Warakhalan : les habitants d’un village proche du projet Souapiti contraints de quitter sans aucune mesure d'accompagnement

3/11/2021

Après le tremblement de terre qui a causé beaucoup de dégâts à Warakhalan un district relevant de la Sous-préfecture de Bangouyah, préfecture de Kindia, la semaine passée les habitants ont décidé d'abandonner leurs champs et quitter le lieu sans qu aucune mesure d'accompagnement du projet de Souapiti.

Des témoignages recueillis par notre reporter ce lundi 1er novembre, les habitants de ce village déclarent être contraints d'abandonner leurs récoltes en quittant les lieux afin de sauver leur vie.

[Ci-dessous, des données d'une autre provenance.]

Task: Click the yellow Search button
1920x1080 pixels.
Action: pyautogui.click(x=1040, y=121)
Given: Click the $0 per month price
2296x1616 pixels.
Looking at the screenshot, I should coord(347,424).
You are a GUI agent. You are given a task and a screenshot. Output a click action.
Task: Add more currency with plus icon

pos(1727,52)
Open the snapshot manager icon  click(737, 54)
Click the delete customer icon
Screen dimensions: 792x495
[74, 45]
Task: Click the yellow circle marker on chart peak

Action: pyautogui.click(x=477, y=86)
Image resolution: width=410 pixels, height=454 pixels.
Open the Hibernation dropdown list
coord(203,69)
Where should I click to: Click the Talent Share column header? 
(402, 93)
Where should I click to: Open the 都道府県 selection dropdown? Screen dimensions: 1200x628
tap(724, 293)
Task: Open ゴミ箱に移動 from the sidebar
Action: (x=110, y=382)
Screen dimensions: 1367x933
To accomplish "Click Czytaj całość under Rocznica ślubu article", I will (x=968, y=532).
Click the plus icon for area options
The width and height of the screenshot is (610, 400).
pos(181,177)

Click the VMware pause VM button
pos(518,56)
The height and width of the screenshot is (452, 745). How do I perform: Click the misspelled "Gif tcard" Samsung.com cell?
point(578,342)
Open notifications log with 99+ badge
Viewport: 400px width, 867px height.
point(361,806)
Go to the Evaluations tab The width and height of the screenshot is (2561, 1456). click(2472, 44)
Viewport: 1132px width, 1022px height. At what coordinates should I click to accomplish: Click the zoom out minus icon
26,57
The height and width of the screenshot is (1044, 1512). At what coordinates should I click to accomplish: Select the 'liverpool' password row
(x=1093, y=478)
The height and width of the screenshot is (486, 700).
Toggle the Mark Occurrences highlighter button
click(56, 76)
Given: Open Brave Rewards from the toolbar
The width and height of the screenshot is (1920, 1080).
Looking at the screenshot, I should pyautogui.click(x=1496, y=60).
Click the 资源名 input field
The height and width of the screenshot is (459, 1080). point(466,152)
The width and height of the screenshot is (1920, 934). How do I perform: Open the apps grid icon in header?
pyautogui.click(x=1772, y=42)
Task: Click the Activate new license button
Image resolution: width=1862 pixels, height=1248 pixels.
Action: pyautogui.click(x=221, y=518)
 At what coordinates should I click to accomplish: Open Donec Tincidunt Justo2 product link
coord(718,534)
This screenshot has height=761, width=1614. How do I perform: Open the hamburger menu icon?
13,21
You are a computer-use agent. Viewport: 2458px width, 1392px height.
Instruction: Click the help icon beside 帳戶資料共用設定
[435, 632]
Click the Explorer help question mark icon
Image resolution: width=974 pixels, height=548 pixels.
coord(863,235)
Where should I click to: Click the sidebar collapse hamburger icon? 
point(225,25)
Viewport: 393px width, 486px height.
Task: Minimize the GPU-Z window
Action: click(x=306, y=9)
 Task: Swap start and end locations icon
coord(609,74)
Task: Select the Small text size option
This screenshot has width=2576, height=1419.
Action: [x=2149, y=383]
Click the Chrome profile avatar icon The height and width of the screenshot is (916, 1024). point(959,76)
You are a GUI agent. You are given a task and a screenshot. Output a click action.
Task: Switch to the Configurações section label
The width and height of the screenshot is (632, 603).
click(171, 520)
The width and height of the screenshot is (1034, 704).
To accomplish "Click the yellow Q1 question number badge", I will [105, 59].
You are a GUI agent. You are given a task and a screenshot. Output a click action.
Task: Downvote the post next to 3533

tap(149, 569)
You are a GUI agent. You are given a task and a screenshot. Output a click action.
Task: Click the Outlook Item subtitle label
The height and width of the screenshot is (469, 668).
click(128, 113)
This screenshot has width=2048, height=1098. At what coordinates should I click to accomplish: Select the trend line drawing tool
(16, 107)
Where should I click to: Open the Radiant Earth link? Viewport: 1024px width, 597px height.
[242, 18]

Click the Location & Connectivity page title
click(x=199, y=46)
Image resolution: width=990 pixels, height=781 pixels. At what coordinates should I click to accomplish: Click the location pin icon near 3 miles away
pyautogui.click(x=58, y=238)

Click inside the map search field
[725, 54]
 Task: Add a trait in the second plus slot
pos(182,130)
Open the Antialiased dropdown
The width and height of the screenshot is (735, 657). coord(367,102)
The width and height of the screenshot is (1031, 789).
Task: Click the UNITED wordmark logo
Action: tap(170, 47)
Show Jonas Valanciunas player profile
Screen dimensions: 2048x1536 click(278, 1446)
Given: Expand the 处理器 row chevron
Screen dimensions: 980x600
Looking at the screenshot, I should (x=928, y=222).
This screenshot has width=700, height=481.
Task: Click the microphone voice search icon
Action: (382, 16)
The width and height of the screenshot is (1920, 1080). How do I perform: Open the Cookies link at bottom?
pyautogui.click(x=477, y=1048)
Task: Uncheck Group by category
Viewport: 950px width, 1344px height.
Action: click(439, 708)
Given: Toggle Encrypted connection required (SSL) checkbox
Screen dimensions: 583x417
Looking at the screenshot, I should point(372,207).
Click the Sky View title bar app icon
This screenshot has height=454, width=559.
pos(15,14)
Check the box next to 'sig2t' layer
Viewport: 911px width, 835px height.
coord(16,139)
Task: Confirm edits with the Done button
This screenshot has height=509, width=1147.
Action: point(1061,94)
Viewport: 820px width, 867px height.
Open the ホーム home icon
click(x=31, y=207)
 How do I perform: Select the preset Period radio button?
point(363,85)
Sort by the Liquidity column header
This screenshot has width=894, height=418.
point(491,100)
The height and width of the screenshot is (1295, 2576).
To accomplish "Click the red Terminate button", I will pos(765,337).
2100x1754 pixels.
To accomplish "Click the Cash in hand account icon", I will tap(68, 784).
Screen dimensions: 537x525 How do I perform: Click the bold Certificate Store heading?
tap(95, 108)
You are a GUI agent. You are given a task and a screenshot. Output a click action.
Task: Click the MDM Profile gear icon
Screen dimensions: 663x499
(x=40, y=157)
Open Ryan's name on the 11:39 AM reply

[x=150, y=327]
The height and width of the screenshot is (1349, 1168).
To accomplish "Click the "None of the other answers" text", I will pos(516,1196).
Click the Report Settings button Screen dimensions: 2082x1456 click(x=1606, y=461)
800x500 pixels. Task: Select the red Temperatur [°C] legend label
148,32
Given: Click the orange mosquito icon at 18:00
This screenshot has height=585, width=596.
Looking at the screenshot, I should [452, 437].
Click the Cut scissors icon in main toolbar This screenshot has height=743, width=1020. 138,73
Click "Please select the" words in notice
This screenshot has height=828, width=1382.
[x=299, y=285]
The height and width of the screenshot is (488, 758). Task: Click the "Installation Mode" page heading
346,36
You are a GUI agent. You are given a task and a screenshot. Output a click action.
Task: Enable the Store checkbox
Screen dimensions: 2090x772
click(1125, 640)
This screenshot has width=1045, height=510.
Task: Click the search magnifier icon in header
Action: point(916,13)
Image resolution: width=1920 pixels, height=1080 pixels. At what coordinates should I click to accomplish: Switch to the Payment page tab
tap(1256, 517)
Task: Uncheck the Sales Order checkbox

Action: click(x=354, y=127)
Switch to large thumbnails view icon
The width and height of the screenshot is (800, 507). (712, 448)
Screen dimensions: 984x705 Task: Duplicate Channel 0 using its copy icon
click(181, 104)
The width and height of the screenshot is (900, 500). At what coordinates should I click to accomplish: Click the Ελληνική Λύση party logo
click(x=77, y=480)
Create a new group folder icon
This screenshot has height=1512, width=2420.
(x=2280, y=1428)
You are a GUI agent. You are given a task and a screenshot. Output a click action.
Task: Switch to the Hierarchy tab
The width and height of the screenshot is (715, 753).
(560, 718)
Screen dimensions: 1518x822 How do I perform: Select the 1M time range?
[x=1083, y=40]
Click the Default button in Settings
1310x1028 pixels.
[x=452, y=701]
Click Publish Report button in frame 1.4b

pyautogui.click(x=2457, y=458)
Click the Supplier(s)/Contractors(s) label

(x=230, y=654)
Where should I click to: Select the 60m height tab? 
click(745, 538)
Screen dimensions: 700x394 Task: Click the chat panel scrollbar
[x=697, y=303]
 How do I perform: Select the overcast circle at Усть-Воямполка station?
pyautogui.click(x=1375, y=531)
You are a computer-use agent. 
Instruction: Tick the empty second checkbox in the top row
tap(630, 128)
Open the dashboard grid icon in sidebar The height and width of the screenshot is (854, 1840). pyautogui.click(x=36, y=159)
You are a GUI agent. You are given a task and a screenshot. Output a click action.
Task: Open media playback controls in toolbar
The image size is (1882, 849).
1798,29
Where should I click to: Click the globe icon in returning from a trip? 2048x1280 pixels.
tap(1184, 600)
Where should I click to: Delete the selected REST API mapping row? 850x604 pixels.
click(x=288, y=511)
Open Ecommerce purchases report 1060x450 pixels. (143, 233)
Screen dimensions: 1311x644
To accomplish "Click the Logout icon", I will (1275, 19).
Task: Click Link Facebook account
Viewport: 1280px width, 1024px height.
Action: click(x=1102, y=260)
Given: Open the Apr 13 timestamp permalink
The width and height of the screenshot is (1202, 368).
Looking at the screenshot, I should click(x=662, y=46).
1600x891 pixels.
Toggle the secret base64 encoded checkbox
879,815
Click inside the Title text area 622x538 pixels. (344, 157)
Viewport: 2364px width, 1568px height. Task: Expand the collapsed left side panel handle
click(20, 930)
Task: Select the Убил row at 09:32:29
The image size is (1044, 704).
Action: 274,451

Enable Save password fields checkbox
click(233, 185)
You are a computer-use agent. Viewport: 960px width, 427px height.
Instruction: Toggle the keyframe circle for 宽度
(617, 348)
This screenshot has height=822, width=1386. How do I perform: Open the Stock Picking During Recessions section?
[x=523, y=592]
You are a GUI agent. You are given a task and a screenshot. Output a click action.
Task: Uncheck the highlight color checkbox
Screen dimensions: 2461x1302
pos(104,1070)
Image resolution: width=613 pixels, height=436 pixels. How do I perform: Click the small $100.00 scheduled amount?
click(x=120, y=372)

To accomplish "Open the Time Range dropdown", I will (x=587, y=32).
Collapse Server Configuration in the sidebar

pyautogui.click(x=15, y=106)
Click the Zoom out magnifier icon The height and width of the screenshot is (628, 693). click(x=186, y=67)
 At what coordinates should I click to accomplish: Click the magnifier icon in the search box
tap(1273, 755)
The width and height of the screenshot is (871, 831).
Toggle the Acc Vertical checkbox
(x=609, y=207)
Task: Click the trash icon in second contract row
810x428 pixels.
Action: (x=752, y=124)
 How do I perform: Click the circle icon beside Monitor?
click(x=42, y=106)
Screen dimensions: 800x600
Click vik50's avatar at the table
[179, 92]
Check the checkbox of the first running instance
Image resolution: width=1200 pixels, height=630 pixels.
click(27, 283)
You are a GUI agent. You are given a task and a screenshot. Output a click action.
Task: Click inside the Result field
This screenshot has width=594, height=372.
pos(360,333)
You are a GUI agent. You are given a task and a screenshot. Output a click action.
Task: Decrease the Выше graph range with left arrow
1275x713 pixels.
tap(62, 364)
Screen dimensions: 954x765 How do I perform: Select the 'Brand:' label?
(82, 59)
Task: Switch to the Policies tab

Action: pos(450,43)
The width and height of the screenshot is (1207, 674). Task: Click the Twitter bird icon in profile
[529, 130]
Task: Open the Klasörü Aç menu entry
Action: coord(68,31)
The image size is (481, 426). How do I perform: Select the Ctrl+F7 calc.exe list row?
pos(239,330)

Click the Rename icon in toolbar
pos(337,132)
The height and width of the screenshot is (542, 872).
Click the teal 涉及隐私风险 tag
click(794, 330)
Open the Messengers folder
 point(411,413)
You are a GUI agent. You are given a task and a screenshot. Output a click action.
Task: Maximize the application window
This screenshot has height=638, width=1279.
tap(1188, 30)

Bagage en main, Fatou Sylla, malvoyante, nous a expliqué la scène « nous avons décidé de quitter ici aujourd'hui c'est pour sauver nos vies qui est en danger. Parce que les responsables du projet Souapiti sont venus nous recenser ici et nous et nos arbres fruitiers. Personnellement j'ai eu 30.000.000 de francs guinéens pour mes deux maisons (chambre salon). Plus la maison de mon beau-frère évaluée à 7.000.000 fg et moi je suis aveugle mon mari est décédé il a laissé des enfants avec moi aujourd'hui je suis malade, or nos maisons commencent à être envahies par l’eau. Nous n’avons pas les moyens donc avant qu'on ne reste ici alors que nous sommes à 10 m de l'eau on a décidé de partir. On a pas d'eau potable pour avoir de l'eau il faut prendre la pirogue pour parcourir des distances pour avoir de l'eau. C'est pourquoi il faut que les nouvelles autorités du CNRD nous aident sinon nos vies sont menacées », a martelé la victime.

Quant à Mamadouba Sylla, une autre victime, il ajoute « il faut que nous libérions ici parce qu'aujourd'hui quand tu es dans ton salon, tu sens l'eau monter chaque fois. On a des petits enfants et on ne sait pas où aller. Quand le projet est venu nous recenser, ils ont montré la limite de l'eau mais aujourd'hui l'eau a dépassé longtemps, nous sommes inquiets pour nos vies. Mon champ de manioc, maïs, riz et d'arachide sont complètement avalés par l'eau on a rien à manger, plus de récolte pour nous cette année désormais. C'est pourquoi nous demandons aux nouvelles autorités de nous venir au secours nous nous sommes sacrifier pour le pays, mais l'ancien régime nous a créé des problèmes. Aujourd'hui nous sommes à 10 m de l'eau et elle ne fait que monter nuit et jour».